Despite their efforts to disrupt the status quo, all five lost. Come 2026, the Board of Alders will be composed exclusively of Democrats, as it has been since 2012.

“I thought this was a year of change because I thought we had a shot,” Anthony Acri, who ran on the Independent and Republican lines for alder in East Shore’s Ward 18, said in a phone interview. 

Jason Bartlett, a longtime local political organizer and the Independent Party’s founder and executive director, said he was unsurprised by Tuesday’s results.

“I didn’t have a high expectation that we were going to win,” he said in a phone interview. “It’s a new party and part of the strategy is just to start.” 

Independent candidates around the Elm City performed unevenly at the polls.

Most successful was businessman Miguel Pittman, who challenged half-term incumbent Angel Hubbard, a Democrat, for the Hill’s Ward 3 alder seat. He previously lost to Hubbard in a tight 2024 special election and in this year’s Democratic primary. This cycle, running on the Independent and Republican lines in a race marred by allegations of misconduct, he won 303 votes to Hubbard’s 347, according to data from New Haven’s Registrar of Voters. 

Pittman led by a wide margin in early voting, however. Bartlett speculated that once it became clear Ward 3’s race would be the most competitive, “the machine — I mean the Democratic Party, the alders, New Haven Rising and UNITE HERE” put its resources behind Hubbard.
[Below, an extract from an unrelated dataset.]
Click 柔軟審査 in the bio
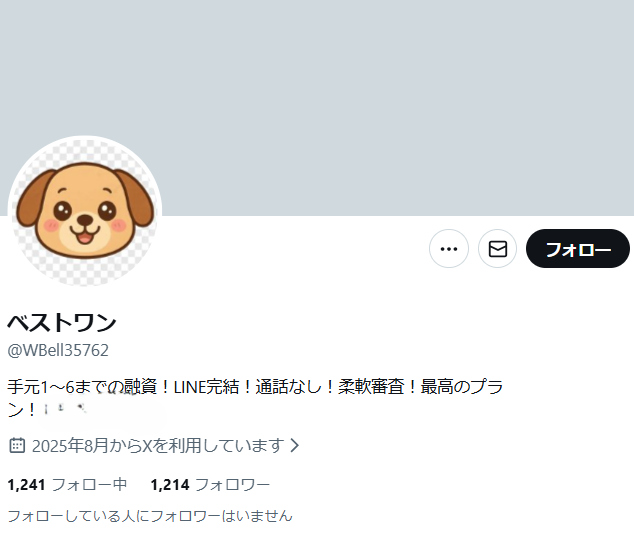The image size is (634, 539). coord(371,387)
Acri, who has previously run as a Republican twice for city clerk and twice for state representative, also nabbed a significant share of the vote in the Ward 18 race, winning 37 percent.

“We did not get the Republicans to turn out as I had hoped that they would,” Acri said. “I did not get the number of Independent votes that I expected either.” Ward 18 saw a higher share of its residents vote for President Donald Trump last fall than any other ward.

Still, Acri fared better than some of his fellow Independents. 

In Quinnipiac Meadows’ Ward 12, Robert Vitello, who also ran on the Republican line, won just over 25 percent of the vote.

In Fair Haven’s Ward 16, Rafael Fuentes won 16.7 percent of the vote.

And in Fair Haven Heights’ Ward 13, Luis Jimenez won 6.3 percent. 

“Quite frankly,” Bartlett said, some of the candidates “didn’t put in a hundred percent.”

Indeed, Vitello said that he only decided to run for alder because he had heard, mistakenly, that one-term incumbent Teresa Morant was not seeking reelection. 

“I would have never went against her,” he said, adding that they became friends while standing outside of the ward’s polling location Tuesday.

Fuentes, meanwhile, said that he only ran to unseat 10-term incumbent Jose Crespo. But when Crespo dropped out of the Democratic primary in August, Fuentes’ name was already on the ballot. He ended up squaring off against teacher Madga Natal, whom he referred to as “a good woman.”

“I didn’t do all that crazy legwork,” Fuentes said, adding that he did not particularly want to win. “I didn’t go knocking door to door. I didn’t call people at their house.”

He said that immediately after the results of his race were called, he congratulated Natal and then drove in his RV from the polls to Maryland to participate in the Haltech World Cup Finals, a drag racing competition.

Many of the Independent candidates who ran this cycle have colorful histories.

Acri was sentenced in 2016 to five years in prison for conspiracy to commit wire fraud, while Vitello was once a mob enforcer, he told the News, and was arrested in 2000 for kidnapping. Fuentes has been accused of organizing drag races by Crespo, the incumbent alder, allegations he denies.

In Bartlett’s eyes, the only way for the Independent Party to gain a foothold on the Board of Alders is to run a larger slate of competitive candidates, which would prevent the Democratic party from concentrating its resources on a single race.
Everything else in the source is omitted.